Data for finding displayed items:
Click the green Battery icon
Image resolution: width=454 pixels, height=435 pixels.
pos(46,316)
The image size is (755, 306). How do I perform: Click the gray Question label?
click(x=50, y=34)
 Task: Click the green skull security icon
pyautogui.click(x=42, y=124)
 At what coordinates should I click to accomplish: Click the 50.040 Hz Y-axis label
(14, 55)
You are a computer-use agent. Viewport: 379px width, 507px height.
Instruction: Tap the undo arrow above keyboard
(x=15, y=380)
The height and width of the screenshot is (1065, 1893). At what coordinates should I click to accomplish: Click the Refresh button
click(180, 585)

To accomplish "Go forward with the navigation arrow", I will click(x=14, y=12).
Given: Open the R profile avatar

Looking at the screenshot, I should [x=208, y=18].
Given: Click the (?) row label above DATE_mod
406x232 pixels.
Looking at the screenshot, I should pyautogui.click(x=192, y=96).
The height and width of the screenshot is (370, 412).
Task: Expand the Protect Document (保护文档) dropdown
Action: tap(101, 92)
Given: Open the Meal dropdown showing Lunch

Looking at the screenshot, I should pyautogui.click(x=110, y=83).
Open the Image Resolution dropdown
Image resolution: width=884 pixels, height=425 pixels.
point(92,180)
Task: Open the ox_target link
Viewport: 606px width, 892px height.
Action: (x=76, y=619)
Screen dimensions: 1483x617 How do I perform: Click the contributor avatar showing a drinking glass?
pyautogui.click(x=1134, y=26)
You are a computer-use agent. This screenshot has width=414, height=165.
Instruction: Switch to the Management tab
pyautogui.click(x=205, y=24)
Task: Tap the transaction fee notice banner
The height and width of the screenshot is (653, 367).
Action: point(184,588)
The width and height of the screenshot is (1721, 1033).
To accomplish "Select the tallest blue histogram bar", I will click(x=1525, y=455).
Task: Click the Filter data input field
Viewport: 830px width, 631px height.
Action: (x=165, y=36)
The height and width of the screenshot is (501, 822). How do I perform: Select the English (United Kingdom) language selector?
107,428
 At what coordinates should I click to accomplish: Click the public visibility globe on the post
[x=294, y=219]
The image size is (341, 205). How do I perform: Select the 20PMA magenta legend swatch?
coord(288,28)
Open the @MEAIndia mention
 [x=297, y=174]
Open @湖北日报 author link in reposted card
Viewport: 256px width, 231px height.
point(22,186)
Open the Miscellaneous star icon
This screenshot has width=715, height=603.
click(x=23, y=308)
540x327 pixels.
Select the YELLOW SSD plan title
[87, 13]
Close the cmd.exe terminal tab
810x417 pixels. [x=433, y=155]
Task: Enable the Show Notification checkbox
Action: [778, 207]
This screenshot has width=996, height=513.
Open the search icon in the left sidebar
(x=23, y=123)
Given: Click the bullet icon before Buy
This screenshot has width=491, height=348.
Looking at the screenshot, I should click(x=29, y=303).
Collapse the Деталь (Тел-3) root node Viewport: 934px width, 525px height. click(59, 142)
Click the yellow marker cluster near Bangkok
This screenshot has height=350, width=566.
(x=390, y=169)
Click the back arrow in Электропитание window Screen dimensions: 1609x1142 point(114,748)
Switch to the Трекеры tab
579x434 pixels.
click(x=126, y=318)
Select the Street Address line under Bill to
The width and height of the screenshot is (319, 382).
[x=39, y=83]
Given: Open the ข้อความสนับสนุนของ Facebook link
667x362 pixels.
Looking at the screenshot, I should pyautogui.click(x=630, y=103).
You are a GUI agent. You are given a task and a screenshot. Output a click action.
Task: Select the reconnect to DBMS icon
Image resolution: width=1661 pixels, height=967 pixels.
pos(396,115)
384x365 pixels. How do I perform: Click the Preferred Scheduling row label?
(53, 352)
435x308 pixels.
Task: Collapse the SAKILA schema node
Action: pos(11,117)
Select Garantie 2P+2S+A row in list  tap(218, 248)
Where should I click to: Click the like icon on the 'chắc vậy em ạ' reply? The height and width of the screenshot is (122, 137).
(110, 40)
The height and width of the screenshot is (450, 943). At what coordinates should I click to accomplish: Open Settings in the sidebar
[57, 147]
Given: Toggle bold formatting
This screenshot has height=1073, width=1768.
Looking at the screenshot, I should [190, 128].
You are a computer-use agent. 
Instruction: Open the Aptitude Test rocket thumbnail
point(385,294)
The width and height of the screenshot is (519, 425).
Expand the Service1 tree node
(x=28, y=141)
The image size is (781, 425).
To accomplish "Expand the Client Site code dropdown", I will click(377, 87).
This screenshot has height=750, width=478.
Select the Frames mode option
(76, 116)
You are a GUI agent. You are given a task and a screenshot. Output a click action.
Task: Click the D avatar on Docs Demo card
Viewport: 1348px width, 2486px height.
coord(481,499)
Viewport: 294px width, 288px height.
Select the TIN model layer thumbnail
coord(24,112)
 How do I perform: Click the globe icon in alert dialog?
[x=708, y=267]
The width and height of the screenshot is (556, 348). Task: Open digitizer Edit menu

Directions for this task: Can you copy the data starting at its first line and ending at the line that contains "click(x=50, y=34)", keeping every line in full, with each coordinate in the answers raised by 37?

The completed task:
Click the green Battery icon
Image resolution: width=454 pixels, height=435 pixels.
pos(83,353)
The image size is (755, 306). How do I perform: Click the gray Question label?
click(x=87, y=71)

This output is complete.